View Single Post
 
Old Sep 21, 2013, 07:57 PM
BipolaRNurse's Avatar
BipolaRNurse BipolaRNurse is offline
Neurodivergent
 
Member Since: Mar 2012
Location: Western US
Posts: 4,831
Quote:
Originally Posted by BluViolet View Post
I am new to this site....but am in the same boat. I am graduating from nursing school soon and have to disclose the fact that I am BPII. I am scared to say the very least.... I have worked so hard to get to this point that I am stressed that the BON won't let me test. I understand why I have to 'disclose' this information but it makes me feel bad. I don't have a history or anything but still. I am sweating this....because up until this point no one knows I am Bipolar except my doctor, husband and a couple close family members and maybe two friends. There is such a stigma involved....I don't like discussing about personal issues. (Hence anonymity on this site!) But now I am about to legally declare myself with a mental disorder and that it will always be on my record.....always. Uggh, I don't know how to deal with this....I have put off applying because I am nervous about sending my declaration to be reviewed.
Be careful what you put on your application......if you disclose a mental illness, the BON will more than likely force you to go through a monitoring program that's actually designed for addicts, nurses who have diverted drugs, DUIs etc. This lasts for a minimum of three to five YEARS.

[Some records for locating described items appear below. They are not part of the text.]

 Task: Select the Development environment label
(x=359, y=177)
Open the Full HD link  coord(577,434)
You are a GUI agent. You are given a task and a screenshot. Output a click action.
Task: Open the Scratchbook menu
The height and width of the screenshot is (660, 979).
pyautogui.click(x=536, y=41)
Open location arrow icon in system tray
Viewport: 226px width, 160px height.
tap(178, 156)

You'll have to provide observed random urine samples and call in to an automatic messaging system daily, go to THEIR counselors and psychiatrists.....all at high cost. And on top of that, you'll have to work with stipulations that will probably not allow you to administer narcotics, which will make it bloody unlikely that you'll be able even to find a job with your newly-minted RN.

Nervous yet? You should be. I certainly am. I don't know why the nursing boards feel we have to be punished for having a mental illness, but they do, so it's best NOT to disclose if there is any way at all of getting around it.

I'll be honest here. I dodged my state's question that's worded like this: "Do you have any physical or mental condition that impairs or may impair your ability to safely practice nursing?" I said No. At the time I renewed my license last January, my BP actually hadn't affected my practice; there were times when I went home (or was sent home) because I was manic, but I didn't work under those circumstances.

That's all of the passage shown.